→ **EXERCISE AIM**: Pull out every line of the entries below that contains the string "Task".

→ **DATA SUPPLIED**:
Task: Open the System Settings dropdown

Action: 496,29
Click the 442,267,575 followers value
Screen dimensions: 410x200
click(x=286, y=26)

→ **FULL SOLUTION**:
Task: Open the System Settings dropdown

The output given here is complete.